Adam Smith has been on the £20 note since 2007. He is the first Scot ever to appear on a Bank of England note. But controversially, Smith is not a unifying figure – although maybe he should be.

He is widely hailed as the inventor of modern economics, and in the 20th century he became something of a hero for proponents of free markets. A think-tank dedicated to the pursuit of economic liberalism bears his name, and Margaret Thatcher famously carried a copy of his book Wealth of Nations with her at all times.
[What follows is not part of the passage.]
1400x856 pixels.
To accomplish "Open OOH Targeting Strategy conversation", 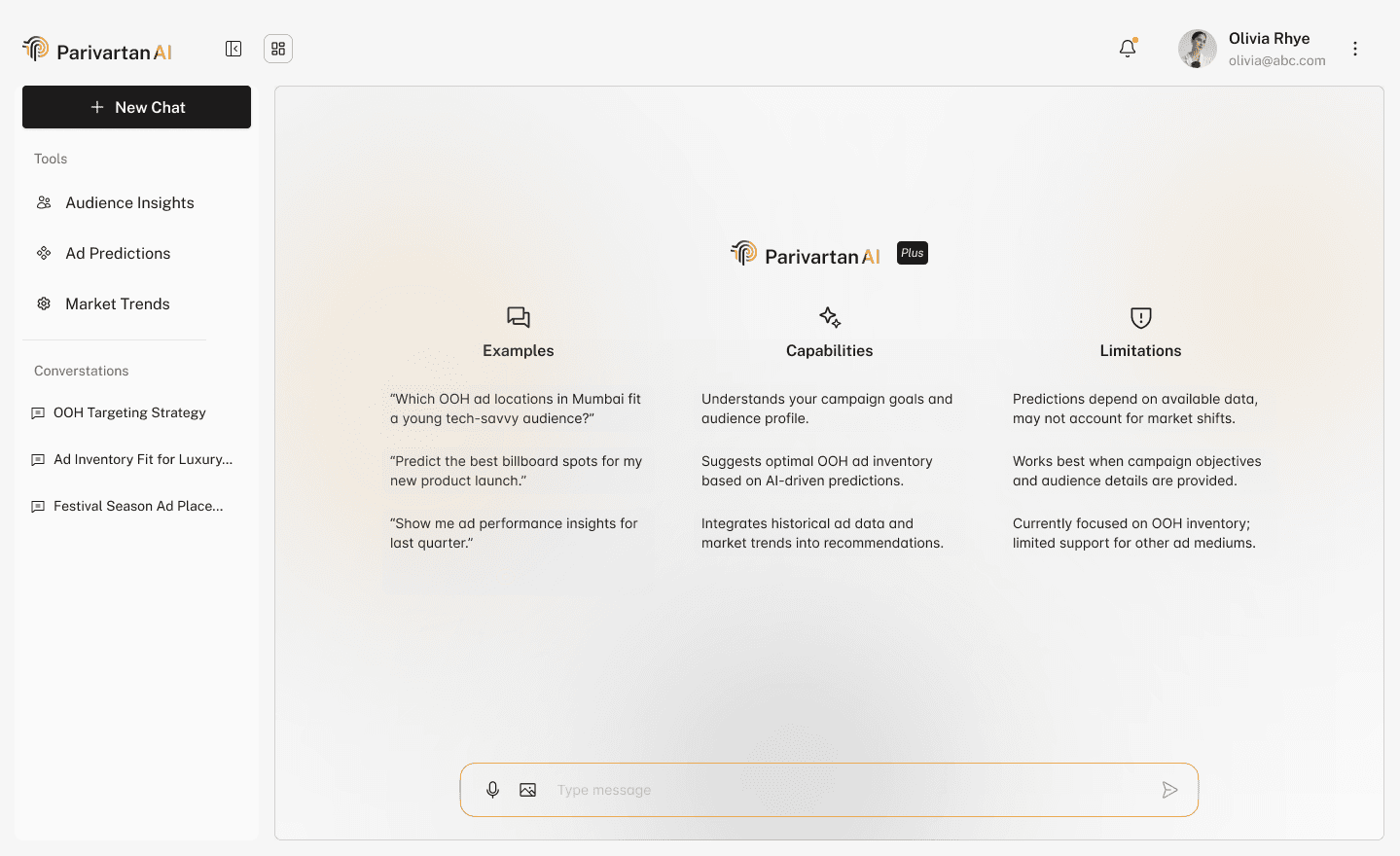I will [129, 413].
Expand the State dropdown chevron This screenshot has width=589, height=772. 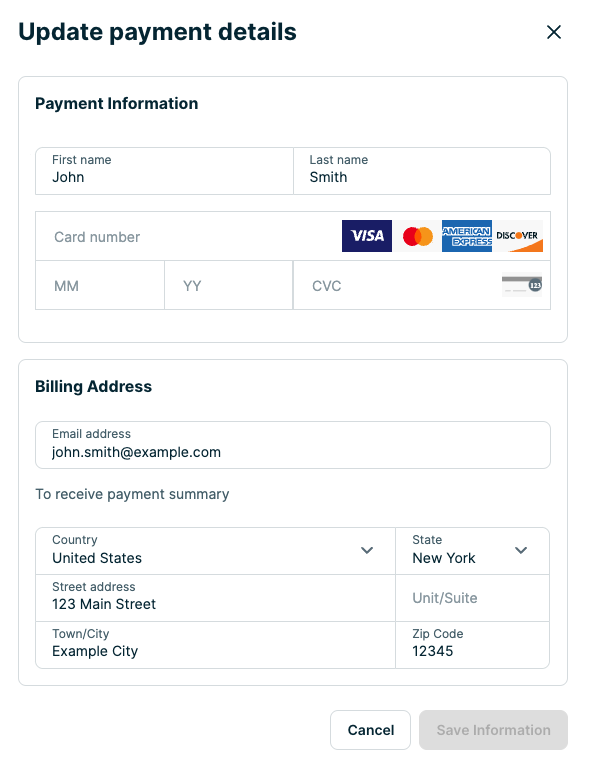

Smith is widely celebrated – often by people who haven’t read his works – as a “prophet” of individualism, as the man who foresaw the rise of industrial capitalism and provided the definitive proof that government interference was always harmful.

But although Smith’s name has been invoked by people seeking to legitimize their political and economic agendas, Smith’s own agenda had very little to do with our modern concerns. It can only be understood in the context of late eighteenth-century Scotland. 

So – who was the real Adam Smith? Divisive thinker? Prophet of neoliberalism? The founder of economics? What was he trying to achieve, and why and how did he become so closely associated with the idea of free-trade economics? Read on…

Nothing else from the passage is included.